In the meantime, the validity of the method of fluxions became object of punctual and severe criticism. Weaknesses, mysteries and inconsistencies were highlighted in the pamphlet entitled The Analist or discourse addressed to an infidel mathematician, published by George Berkeley in 1734. In defence of the method of Newton, in 1742 Colin MacLaurin (1698-1746) publishes the Treatise of fluxions, where he attempts a systematic exposition of the theory of fluxions in rigorously geometric terms and avoiding infinites and infinitesimal, prime and ultimate ratios and going by instantaneous velocity.
The diffusion and the influence of the work of Leibniz was a lot wider than Newton's, maybe partly because of the choice of a happier terminology and formalims, partly for sure thanks to the capacities of his followers, first among them the Jacob and Johann Bernoulli brothers, who followed each other in holding the chair of Mathematics in Basilea. They were the first exponents of a family that would give significan contributions in the field of Mathematics and Phisics in the decades to follow. The calculus of Leibniz was used with great ductility in the study of problems connected to curves and differential equations like the properties of the lemniscate, the definition of the evolute of the logarithmical spyral, of the equation of the brachistocrone and of the tautochrone, of the catenary.
In 1691 Johann spent some time in Paris where he met, among the others, the marquis Guillaume Françoise de l'Hospital (1661-1704) to whom he gives lectures on the new method. From the relative handwritten notes takes origin the treatise Analyse des infiniments petits that l'Hospital publishes in Paris in 1696. This first systematic exposition of the differential calculus - which will be completed fifty years later with the Lectiones mathematicae de methodo integralium for the part relative to the calculus that Leibniz called "summatorius" and "integralis" from Jacob onwards - receives great success and becomes the text on which generations of mathematicians were trained.

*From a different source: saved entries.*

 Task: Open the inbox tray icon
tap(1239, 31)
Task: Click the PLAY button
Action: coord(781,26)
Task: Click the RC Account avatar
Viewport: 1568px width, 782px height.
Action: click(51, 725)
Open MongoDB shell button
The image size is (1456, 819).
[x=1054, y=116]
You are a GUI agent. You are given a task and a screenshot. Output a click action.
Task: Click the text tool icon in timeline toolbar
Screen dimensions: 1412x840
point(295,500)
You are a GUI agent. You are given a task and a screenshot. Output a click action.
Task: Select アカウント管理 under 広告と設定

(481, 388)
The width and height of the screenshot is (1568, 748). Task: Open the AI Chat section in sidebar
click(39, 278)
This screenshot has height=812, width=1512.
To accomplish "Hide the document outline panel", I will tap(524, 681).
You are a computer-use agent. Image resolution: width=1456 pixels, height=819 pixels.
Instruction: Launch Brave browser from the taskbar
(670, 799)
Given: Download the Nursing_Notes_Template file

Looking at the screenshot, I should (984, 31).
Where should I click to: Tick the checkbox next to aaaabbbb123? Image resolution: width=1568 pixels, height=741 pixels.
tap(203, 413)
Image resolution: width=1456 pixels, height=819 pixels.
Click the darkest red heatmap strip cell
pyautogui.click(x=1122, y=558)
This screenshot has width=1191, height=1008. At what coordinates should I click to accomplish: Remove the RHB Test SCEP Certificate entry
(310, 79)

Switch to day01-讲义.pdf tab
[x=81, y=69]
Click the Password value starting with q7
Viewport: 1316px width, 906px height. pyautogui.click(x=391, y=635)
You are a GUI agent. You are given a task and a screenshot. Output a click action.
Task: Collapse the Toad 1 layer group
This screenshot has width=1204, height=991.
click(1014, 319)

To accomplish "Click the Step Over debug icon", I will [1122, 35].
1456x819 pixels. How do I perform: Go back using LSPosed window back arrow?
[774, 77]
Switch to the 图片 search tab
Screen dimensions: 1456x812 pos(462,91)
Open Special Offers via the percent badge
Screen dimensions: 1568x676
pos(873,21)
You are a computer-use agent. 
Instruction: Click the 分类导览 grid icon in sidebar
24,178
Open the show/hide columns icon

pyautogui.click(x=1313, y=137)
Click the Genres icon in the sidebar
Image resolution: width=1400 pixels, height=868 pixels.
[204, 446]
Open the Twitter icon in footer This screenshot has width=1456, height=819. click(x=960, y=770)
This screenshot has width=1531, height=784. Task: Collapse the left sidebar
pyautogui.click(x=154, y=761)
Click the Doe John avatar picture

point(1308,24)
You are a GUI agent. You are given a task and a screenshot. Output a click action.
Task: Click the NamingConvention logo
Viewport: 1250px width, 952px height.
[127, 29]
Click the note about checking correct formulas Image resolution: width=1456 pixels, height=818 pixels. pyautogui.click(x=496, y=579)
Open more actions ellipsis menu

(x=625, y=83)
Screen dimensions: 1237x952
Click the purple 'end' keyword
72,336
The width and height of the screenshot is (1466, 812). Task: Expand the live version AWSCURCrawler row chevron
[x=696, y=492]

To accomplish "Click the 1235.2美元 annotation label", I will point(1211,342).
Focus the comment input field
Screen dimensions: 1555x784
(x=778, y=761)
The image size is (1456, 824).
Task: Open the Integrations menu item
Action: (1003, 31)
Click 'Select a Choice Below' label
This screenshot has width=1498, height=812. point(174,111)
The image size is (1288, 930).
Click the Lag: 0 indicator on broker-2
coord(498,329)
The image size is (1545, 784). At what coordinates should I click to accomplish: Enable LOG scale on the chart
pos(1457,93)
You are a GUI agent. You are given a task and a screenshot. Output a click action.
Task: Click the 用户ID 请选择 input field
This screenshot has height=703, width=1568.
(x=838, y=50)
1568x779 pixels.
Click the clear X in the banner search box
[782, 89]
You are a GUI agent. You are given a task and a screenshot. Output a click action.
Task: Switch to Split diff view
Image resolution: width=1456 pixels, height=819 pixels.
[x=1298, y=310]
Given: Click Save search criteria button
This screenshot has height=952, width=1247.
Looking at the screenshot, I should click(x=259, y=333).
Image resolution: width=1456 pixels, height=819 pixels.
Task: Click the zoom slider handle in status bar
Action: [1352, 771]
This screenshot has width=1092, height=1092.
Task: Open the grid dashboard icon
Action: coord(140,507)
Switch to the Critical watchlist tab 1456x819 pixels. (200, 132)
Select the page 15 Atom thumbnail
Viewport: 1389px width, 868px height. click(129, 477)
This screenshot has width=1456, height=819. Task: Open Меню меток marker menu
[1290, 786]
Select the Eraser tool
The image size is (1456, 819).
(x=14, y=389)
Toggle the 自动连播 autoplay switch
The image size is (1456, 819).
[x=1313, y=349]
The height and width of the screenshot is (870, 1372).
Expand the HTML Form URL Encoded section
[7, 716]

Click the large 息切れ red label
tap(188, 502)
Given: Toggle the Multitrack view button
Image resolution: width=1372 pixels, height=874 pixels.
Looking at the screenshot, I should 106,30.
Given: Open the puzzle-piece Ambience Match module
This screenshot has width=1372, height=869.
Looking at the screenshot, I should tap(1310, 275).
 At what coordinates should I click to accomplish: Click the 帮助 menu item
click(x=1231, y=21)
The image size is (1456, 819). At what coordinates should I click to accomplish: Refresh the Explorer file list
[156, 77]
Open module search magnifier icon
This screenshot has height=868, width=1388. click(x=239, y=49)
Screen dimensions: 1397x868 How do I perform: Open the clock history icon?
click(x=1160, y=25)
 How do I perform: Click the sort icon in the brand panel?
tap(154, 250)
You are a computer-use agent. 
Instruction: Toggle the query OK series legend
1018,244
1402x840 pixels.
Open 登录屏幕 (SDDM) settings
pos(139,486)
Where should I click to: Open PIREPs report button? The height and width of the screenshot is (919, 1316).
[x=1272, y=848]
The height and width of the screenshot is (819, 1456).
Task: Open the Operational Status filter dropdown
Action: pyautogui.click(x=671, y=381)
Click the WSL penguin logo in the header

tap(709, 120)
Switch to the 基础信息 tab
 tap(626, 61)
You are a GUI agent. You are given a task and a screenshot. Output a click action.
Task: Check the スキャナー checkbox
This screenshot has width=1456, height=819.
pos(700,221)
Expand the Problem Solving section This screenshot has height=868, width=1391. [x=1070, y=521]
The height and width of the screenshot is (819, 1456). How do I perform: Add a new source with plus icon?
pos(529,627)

Strictly connected to the Bernoulli family, since he was a student of Jacob in Basilea and then collaborator and friend of his sons Nicolaus and Daniel, was the very productive mathematician Leonhard Euler (1707-1783). In 1748 he publishes in two volumes the treatise Introductio in analysin infinitorum, followed in 1755 by the Instituitiones calculi differentialisand in1768-1880 by the Institutiones calculi integralis. The Introductio opens with the definition of "functio", term already used by Leibniz and by the Bernoullis, that Euler identifies with an analytical expression. The definition of function will be object of a long and lively discussion connected to the study of phisical-mathematical phenomena, such as the vibrating chord, that involves D'Alembert, among others, and that reaches Lagrange and Fourier.